◆ **EXERCISE GOAL**: Print the data exactly. Omit the pictures.

◆ **SUPPLIED DATA**:

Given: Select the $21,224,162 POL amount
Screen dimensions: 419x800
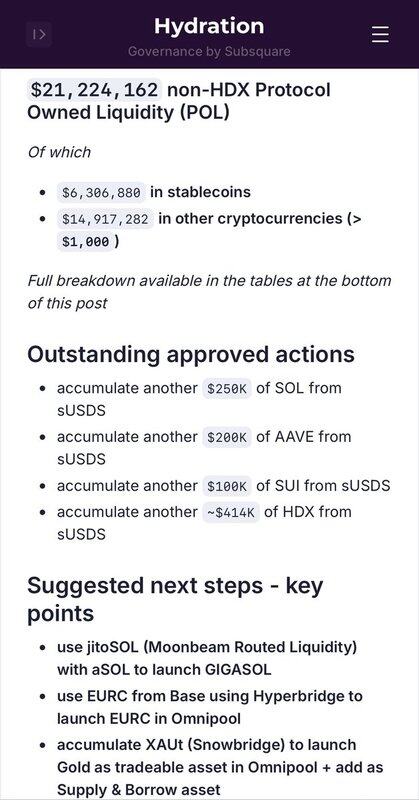Looking at the screenshot, I should click(94, 90).
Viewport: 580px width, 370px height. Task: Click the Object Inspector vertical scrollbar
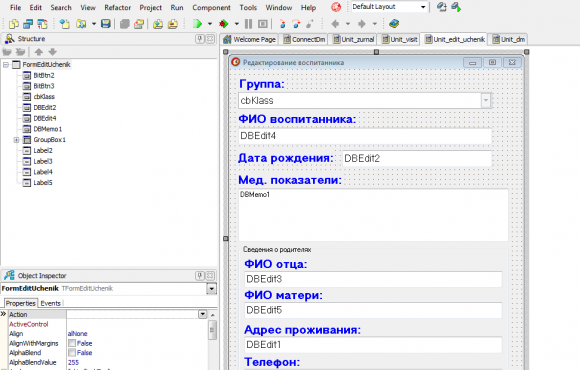click(x=212, y=330)
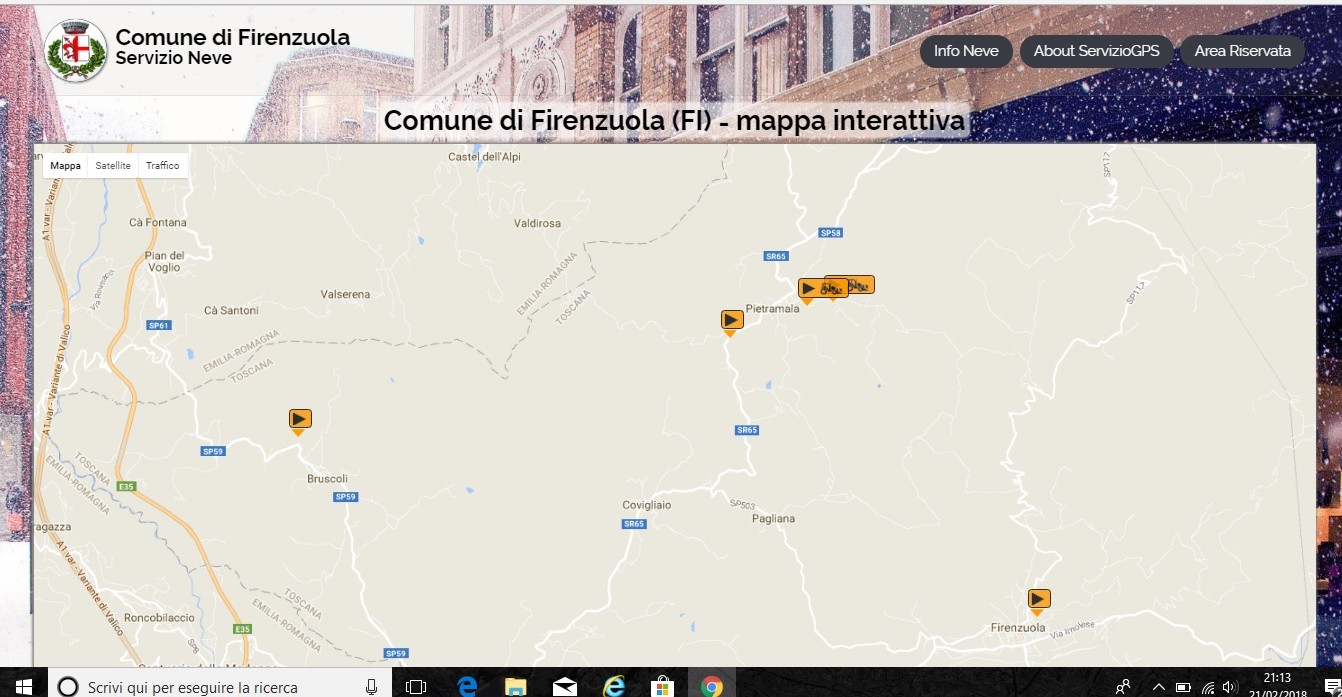
Task: Open the About ServizioGPS page
Action: [x=1096, y=50]
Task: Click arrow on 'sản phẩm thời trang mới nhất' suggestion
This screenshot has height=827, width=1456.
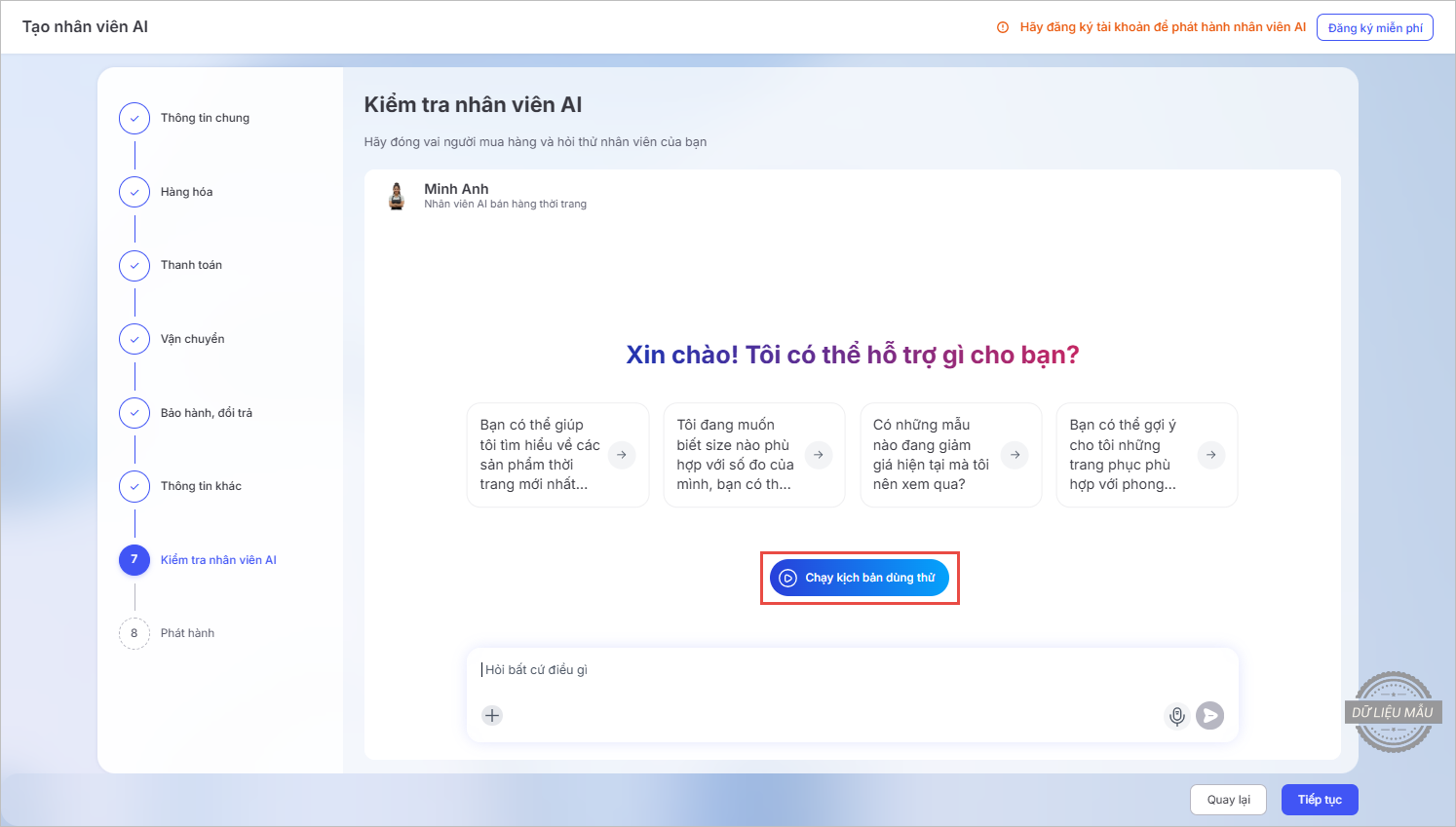Action: coord(622,455)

◆ **SOLUTION BELOW**:
Given: Select the $21,224,162 POL amount
Screen dimensions: 419x800
Looking at the screenshot, I should click(94, 90).
Viewport: 580px width, 370px height. Task: Click the Object Inspector vertical scrollbar
click(x=212, y=330)
Task: Open the About ServizioGPS page
Action: [x=1096, y=50]
Task: Click arrow on 'sản phẩm thời trang mới nhất' suggestion
This screenshot has height=827, width=1456.
Action: coord(622,455)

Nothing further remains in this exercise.